**THE PROBLEM**
Transcribe the records word for word, starting at the line that contains "You are a GUI" and ending at the end of the records, both included, and leave the pictures out of your answer.

[start ITEMS]

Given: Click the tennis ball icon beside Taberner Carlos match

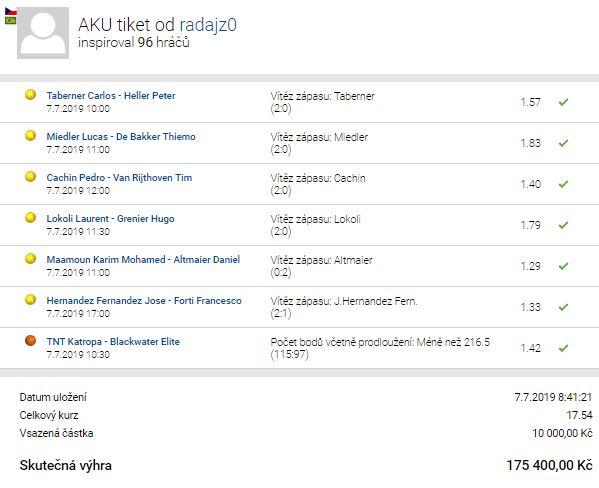Looking at the screenshot, I should tap(31, 94).
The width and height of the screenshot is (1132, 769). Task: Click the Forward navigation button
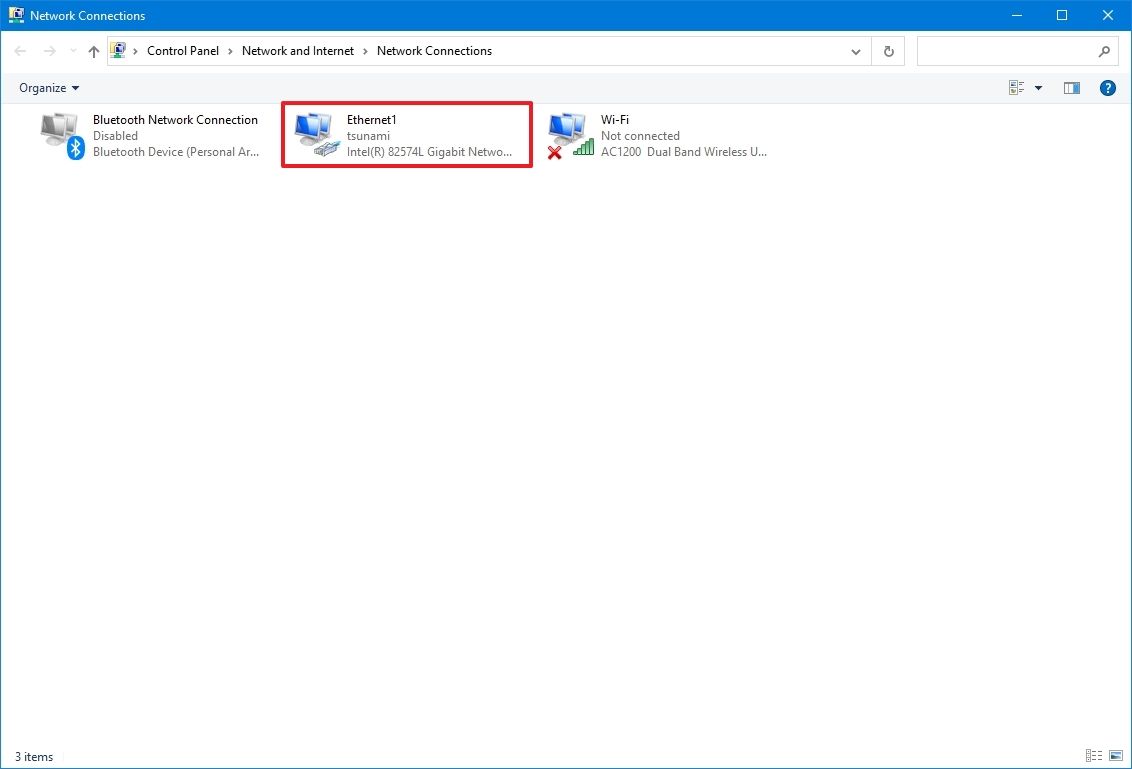click(48, 50)
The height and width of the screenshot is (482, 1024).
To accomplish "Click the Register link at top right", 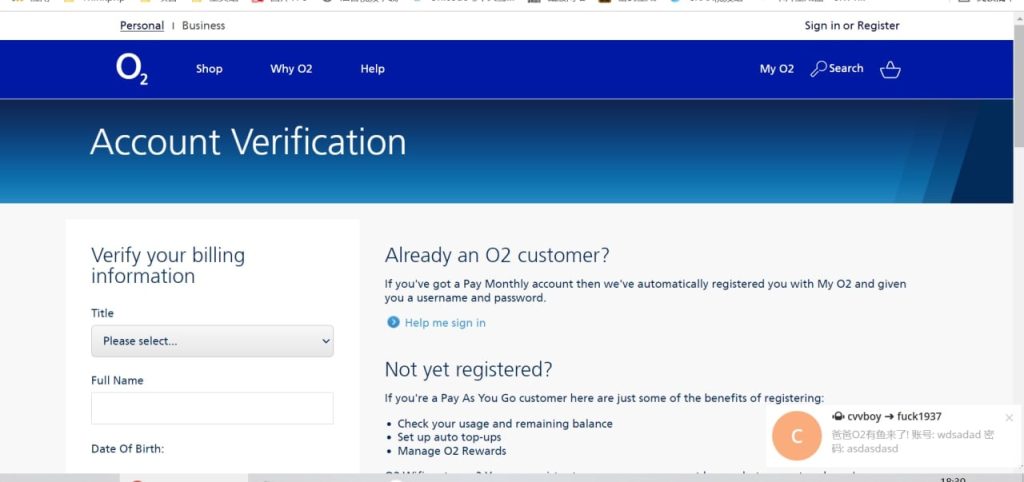I will (x=878, y=25).
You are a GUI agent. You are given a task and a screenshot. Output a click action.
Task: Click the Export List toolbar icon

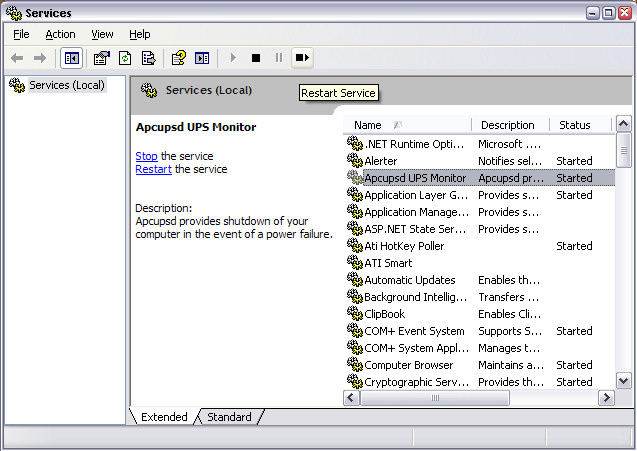(148, 58)
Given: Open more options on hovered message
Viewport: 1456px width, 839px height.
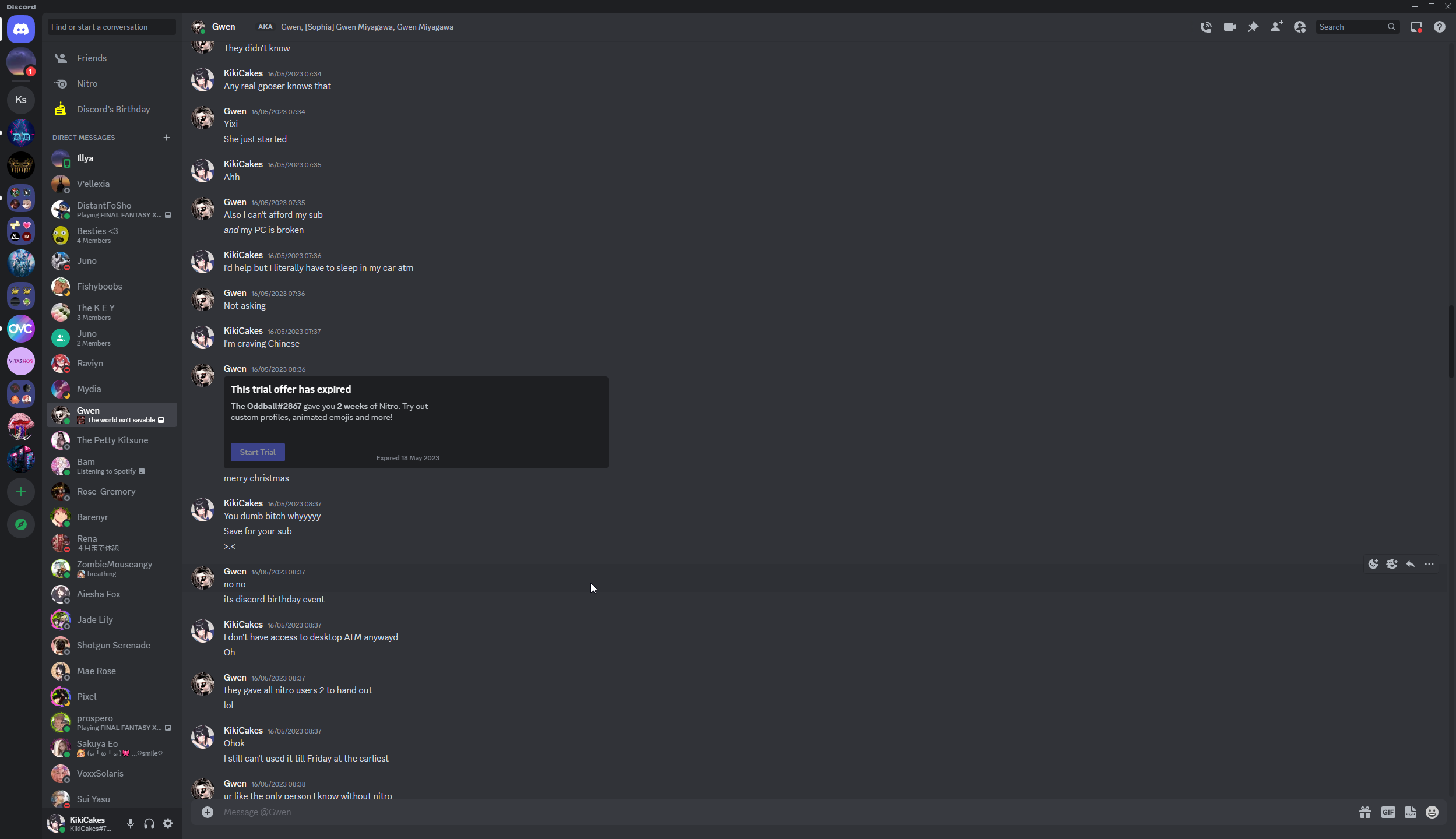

[end ITEMS]

**FINISHED TASK**
You are a GUI agent. You are given a task and a screenshot. Output a click action.
Task: Click the Export List toolbar icon

(148, 58)
Given: Open more options on hovered message
Viewport: 1456px width, 839px height.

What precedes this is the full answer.